A popular video streaming platform has gone public in the biggest Wall Street debut by a Chinese company so far this year.
DouYu, a live-streaming platform for gamers backed by Chinese tech giant Tencent, began trading on the Nasdaq on Wednesday under the ticker symbol “DOYU.”
The shares dipped in early trading, dropping less than 1% to around $11.40. They had been priced at $11.50 in the initial public offering, the bottom of the company’s target range.
The company said in a statement that it expected to raise about $775 million through the share sale, making it the largest initial public offering by a Chinese firm in the United States so far this year, according to data from Dealogic and Refinitiv.
That would break the record set in May, when Starbucks rival Luckin Coffee went public, raising about $645 million, according to Refinitiv.
DouYu, which translates to “fighting fish” in Mandarin, is often compared to Amazon’s Twitch service. It hosts interactive live-streams of video games on its desktop and mobile apps while letting users chat in real time and inviting them to watch other content created for its platform.
The company has also gained popularity offline by sponsoring several eSports teams and organizing its own tournaments. A “video-streaming festival” it hosted last year in its home town of Wuhan, a central Chinese city, attracted over 150,000 participants and almost 12 million online viewers on the first day, according to local authorities.
DouYu was founded in 2013 and quickly grew into one of China’s most valuable startups, crossing the billion-dollar mark in 2017, according to CB Insights.

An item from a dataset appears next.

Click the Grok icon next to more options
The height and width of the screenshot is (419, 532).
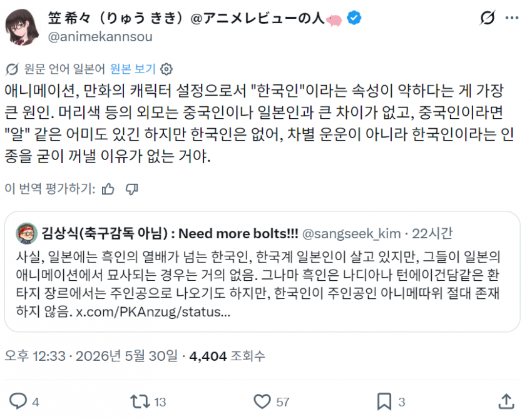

The company boasts more than 153 million monthly active users, largely due to its videos of people playing popular eSports games such as League of Legends, King of Glory and Tencent’s own PlayerUnknown’s Battlegrounds.
That has translated to commercial success. In the 2018 fiscal year, Douyu took in about 3.7 billion Chinese yuan ($532 million) in revenue, which it hopes to grow by expanding overseas and converting more users into paying customers, according to a recent filing. Currently, its revenue primarily comes from ad sales.
The company had previously filed to go public earlier this year, but delayed its IPO in May reportedly because of concerns of a broader market sell-off.
Its Wall Street debut comes a week after Budweiser owner Anheuser-Busch InBev canceled a listing of its Asia unit on the Hong Kong stock exchange, which would have eclipsed Uber as the biggest IPO of this year.